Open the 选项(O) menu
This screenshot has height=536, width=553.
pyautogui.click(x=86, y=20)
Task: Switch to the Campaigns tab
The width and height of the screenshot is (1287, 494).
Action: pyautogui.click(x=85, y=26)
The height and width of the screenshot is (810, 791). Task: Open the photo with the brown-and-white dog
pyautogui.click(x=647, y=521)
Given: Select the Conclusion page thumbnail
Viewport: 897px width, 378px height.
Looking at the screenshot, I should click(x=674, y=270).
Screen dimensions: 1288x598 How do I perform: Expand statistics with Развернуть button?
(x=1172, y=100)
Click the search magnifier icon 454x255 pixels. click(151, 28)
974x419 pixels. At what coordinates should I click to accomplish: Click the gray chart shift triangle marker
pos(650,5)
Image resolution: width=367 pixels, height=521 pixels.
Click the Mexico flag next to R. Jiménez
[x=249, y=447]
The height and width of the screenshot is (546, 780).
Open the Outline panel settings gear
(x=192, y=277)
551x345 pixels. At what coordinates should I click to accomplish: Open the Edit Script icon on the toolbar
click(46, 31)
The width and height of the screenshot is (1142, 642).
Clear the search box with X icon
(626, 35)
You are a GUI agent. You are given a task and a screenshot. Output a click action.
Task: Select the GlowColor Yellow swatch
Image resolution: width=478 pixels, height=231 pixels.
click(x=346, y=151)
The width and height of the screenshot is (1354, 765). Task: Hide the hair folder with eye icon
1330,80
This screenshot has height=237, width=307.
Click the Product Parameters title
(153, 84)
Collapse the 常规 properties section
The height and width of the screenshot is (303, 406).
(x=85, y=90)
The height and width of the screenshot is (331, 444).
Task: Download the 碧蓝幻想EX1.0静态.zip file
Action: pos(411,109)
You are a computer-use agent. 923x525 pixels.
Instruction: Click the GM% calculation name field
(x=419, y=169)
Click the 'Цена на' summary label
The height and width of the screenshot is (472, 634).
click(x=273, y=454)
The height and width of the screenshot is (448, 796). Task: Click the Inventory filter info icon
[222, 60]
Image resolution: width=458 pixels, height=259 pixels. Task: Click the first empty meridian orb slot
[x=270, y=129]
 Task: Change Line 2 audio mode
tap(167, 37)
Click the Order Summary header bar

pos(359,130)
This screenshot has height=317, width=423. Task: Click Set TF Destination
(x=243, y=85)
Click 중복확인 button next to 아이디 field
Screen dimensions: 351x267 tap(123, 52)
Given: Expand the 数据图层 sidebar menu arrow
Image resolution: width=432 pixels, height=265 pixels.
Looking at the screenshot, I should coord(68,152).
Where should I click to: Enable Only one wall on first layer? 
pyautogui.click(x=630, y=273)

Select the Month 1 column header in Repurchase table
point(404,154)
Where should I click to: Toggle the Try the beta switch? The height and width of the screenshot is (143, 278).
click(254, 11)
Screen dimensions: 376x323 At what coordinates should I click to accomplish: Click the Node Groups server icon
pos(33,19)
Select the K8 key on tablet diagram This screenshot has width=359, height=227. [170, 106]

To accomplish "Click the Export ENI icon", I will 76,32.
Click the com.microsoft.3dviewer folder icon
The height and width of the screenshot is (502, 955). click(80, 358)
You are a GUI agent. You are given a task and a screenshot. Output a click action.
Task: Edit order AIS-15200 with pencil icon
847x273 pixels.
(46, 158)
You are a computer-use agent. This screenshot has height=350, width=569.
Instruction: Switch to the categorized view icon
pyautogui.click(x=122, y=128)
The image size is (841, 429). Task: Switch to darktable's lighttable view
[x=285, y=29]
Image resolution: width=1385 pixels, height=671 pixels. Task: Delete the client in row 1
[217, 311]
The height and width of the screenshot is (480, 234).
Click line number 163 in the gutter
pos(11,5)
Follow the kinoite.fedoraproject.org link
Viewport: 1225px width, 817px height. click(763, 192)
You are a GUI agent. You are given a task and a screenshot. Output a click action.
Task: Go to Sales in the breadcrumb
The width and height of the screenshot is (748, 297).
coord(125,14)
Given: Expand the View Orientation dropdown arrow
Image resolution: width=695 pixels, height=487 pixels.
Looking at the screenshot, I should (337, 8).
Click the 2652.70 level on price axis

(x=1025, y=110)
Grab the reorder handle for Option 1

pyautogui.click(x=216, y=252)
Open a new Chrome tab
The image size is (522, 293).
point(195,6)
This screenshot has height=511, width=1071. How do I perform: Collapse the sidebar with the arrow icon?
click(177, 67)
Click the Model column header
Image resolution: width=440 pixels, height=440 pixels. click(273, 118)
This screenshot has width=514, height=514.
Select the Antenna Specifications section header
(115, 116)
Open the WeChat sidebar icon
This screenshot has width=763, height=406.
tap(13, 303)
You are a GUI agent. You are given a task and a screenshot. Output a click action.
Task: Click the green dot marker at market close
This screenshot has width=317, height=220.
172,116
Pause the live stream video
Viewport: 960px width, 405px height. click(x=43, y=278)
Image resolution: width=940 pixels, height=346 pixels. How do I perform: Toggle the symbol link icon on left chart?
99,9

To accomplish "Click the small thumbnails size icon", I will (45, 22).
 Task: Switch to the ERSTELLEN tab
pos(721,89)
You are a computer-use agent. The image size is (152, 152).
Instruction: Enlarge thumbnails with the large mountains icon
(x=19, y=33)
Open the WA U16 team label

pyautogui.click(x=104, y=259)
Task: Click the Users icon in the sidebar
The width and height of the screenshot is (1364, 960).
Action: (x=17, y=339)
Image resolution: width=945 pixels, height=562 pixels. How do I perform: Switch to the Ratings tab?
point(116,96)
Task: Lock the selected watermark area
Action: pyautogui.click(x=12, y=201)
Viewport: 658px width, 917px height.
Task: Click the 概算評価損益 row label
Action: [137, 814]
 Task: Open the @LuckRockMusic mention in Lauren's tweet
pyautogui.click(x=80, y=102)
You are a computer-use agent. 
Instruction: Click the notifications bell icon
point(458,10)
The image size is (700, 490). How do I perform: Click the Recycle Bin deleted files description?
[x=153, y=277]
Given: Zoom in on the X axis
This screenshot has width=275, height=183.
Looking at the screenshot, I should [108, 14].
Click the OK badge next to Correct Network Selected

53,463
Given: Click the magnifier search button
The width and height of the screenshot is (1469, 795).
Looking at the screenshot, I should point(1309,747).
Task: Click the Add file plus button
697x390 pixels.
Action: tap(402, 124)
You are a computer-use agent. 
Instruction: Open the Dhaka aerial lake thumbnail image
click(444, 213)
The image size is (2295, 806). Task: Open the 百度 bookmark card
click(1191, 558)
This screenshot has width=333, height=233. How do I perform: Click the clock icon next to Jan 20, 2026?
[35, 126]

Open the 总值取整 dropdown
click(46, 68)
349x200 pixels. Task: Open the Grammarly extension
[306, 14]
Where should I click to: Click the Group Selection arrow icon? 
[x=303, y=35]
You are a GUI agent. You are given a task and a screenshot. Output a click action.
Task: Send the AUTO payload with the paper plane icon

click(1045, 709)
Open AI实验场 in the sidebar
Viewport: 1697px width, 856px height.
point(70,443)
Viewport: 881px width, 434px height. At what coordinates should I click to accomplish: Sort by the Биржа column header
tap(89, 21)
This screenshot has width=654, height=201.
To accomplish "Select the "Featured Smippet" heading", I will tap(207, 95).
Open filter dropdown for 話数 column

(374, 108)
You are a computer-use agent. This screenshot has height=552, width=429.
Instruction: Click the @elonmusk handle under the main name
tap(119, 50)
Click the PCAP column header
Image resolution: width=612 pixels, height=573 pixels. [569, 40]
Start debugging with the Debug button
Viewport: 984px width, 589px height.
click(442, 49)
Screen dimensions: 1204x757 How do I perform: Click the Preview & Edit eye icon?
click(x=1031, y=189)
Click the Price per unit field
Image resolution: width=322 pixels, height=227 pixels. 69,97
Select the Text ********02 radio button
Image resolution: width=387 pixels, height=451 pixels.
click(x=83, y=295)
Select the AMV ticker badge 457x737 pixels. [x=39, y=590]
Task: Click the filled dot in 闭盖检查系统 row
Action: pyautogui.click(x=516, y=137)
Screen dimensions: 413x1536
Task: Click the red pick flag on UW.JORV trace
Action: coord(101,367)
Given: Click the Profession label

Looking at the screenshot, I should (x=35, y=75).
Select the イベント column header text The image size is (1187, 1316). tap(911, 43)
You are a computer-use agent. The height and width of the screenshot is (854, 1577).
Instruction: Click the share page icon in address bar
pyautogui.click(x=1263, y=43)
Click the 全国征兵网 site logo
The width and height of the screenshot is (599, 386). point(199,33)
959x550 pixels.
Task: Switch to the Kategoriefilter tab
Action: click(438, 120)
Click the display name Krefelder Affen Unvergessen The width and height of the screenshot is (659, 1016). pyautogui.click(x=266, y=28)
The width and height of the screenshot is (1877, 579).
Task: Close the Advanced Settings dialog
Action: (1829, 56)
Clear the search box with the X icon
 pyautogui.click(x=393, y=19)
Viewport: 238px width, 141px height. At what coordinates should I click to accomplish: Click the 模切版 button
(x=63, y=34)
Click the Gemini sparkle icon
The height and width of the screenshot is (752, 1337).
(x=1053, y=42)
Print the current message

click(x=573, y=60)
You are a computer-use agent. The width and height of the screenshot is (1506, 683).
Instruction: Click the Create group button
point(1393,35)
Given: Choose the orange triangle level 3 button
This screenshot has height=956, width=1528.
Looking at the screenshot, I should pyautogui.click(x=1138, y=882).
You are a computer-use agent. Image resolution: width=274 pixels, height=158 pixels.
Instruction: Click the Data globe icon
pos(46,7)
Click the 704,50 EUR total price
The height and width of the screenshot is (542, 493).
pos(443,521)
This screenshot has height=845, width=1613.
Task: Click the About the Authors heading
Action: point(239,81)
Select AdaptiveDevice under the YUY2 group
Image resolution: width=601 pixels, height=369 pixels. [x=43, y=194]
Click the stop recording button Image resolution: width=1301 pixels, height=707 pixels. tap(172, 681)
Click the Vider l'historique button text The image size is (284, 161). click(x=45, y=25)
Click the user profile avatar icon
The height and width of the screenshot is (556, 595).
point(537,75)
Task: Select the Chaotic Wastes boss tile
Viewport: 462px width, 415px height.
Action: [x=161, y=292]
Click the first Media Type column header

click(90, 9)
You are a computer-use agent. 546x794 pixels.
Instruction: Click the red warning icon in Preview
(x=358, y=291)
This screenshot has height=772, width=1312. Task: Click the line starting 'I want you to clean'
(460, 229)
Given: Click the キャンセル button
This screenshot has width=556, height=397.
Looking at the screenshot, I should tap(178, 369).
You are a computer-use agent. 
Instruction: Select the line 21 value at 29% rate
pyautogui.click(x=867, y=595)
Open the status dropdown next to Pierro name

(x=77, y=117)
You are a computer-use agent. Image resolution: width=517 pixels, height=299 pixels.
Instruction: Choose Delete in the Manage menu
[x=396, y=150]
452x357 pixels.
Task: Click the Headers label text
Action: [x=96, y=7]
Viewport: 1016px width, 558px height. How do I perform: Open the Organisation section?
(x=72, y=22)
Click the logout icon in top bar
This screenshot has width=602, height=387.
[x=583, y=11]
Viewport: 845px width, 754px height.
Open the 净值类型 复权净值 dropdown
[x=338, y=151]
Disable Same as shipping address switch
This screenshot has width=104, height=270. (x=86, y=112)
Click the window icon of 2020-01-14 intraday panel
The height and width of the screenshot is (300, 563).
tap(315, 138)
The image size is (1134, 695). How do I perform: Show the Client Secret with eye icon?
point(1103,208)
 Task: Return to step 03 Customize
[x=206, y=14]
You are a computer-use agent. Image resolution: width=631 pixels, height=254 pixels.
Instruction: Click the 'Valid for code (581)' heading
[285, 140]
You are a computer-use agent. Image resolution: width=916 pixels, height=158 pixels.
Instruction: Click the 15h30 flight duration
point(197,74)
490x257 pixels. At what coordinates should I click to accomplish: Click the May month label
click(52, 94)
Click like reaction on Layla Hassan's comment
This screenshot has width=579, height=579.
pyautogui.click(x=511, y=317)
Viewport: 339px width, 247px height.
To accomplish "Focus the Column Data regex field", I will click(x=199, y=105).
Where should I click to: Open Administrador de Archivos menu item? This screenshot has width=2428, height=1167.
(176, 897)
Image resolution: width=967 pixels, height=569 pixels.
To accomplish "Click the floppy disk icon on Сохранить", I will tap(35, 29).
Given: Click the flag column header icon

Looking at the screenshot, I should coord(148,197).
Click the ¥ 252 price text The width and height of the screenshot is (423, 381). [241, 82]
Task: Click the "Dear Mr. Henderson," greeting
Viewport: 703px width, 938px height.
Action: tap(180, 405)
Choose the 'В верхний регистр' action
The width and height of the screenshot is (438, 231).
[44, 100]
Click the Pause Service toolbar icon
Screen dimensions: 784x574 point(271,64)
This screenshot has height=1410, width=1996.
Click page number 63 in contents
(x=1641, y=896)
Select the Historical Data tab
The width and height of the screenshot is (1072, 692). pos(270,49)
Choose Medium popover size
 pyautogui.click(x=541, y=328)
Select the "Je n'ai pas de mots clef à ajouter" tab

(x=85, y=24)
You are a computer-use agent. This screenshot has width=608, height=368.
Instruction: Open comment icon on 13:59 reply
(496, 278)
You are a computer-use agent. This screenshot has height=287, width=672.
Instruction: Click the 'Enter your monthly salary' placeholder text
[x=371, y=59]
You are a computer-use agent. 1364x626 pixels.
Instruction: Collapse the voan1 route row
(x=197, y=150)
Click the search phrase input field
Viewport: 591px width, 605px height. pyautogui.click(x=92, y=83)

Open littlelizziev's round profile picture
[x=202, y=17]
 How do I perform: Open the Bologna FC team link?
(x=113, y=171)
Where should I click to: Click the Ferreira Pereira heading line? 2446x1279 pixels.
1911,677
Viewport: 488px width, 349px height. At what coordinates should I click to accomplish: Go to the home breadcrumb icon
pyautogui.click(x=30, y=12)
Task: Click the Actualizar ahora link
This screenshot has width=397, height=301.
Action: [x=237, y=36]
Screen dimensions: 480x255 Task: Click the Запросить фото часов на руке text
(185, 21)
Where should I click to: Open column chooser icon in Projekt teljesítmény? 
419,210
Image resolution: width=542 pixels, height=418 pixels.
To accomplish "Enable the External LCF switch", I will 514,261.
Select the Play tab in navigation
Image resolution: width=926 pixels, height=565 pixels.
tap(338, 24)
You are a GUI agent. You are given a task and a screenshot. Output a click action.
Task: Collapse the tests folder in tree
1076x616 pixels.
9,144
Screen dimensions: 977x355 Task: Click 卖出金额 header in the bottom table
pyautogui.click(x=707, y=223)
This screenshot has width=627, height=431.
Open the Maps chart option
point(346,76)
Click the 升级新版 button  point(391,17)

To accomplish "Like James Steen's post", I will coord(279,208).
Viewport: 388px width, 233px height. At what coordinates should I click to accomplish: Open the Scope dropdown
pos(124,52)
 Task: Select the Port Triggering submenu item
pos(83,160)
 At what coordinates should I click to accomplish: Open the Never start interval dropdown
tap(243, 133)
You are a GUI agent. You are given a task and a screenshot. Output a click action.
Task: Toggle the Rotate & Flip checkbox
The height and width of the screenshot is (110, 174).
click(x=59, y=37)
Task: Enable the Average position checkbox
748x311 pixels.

* * * * * * *

* Exercise: The required output is every line above that contains the string "checkbox".

* Solution for this task:
Task: Toggle the Rotate & Flip checkbox
Task: Enable the Average position checkbox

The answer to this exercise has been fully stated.